Source text ::
□ □ □

Hybridization was performed for 72 h using a biotinylated custom oligonucleotide library corresponding to selected exons of O. sativa var Nipponbare (baits). Genomic DNA-bait hybrids were captured using Streptavidin magnetic beads, washed, and amplified by PCR using postcapture primers (eight cycles). Quality of the final captured libraries was assessed using a Bioanalyzer (Agilent Technologies). The final pooled libraries were sequenced according to the manufacturer's recommendations on either one or a half lane of the Illumina HiSequation 2000 (Illumina), to obtain 100 bp paired-end reads, as well as 6 bp indexed reads for library demultiplexing (Table 1). Capture 1 failed at the sequencing level and was discarded from further analyses.
Preparation of Wheat Capture Libraries
High-quality DNA stocks from a previously characterized mutant population of tetraploid wheat Triticum turgidum cultivar Kronos (Uauy et al., 2009; Tsai et al., 2011) was used along with a wild type (K0) to generate DNA libraries as follows. One microgram of genomic DNA was sheared with the Covaris S220 Focused Ultrasonicator to fragments of an average of 300 bp. The NEBNext DNA Library Prep Master Mix set for Illumina from New England Biolabs and Illumina TruSeq indexed (bar-coded) adapters were used to prepare genomic libraries according to New England Biolabs protocol with the following modifications. The PCR Enrichment Adapter Ligated DNA step in the New England Biolabs protocol was replaced with a ligation-mediated PCR (LM-PCR). The LM-PCR products were purified with the QIAquick PCR purification kit (Qiagen) and size selected using Agencourt AMPure XP beads (Beckman Coulter). The library quality was assessed on the 2100 Bioanalyzer (Agilent Technologies) and NanoDrop spectrophotometer (Thermo Scientific).
To block repetitive regions in the wheat (Triticum aestivum) genome, 1 μg of pooled genomic libraries was mixed with 10 μL of SeqCap EZ developer reagent (Roche NimbleGen) in a 0.2-mL thin-wall tube. To increase capture specificity, 1 μL of 1000 µM TruSeq Hybridization Enhancing Universal Oligos 1 and 1 μL of a mixture of the appropriate TS-INV-HE Index Oligos were added into the reaction. The mixture was dried out in a SpeedVac (Thermo Fisher) at 60°C followed by addition of 7.5 μL of 2× hybridization buffer and 3 μL of Hybridization Component A from the SeqCap EZ Hybridization and Wash kit, v. 01 (Roche NimbleGen). The reaction was incubated at 95°C for 10 min, cooled down on ice for 2 min, mixed with 4.5 μL of Wheat Exome Capture probes corresponding to the gene-rich 107-Mb target design from Roche Nimblegen (120426_Wheat_WEC_D02m; http://www.nimblegen.com/products/seqcap/ez/designs/index.html), and incubated at 47°C for 64 to 72 h in a thermocycler with a heated lid set to maintain 57°C. Captured samples were washed, amplified using LM-PCR, and purified according to the Plant Sequence Capture Illumina Optimized User’s Guide (Roche NimbleGen). The postcapture LM-PCR products were analyzed using the Bioanalyzer DNA 7500 chips and quantified with the Qubit DNA Broad Range assay kit. The A260/280 and A260/230 ratios were measured on the NanoDrop ND-1000 spectrophotometer (Thermo Scientific). Samples diluted to 2 nM concentration were submitted for sequencing.

□ □ □

Required work ::
Answer these questions from the capture library text above.
(a) For how long was hybridization with the biotinylated oligonucleotide library performed?
(b) To what average fragment size was one microgram of wheat genomic DNA sheared?
(c) At what temperature were the wheat samples incubated with the Wheat Exome Capture probes?

Dataset content ::
□ □ □

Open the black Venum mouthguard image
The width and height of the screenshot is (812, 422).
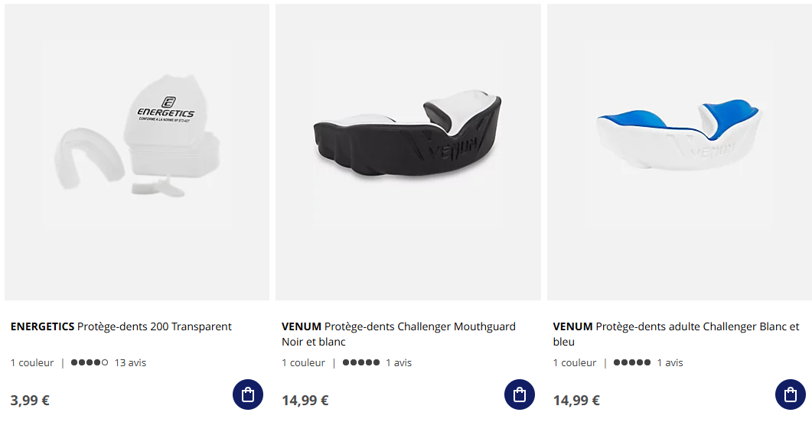(408, 152)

□ □ □

Exercise output ::
(a) 72 h
(b) 300 bp
(c) 47°C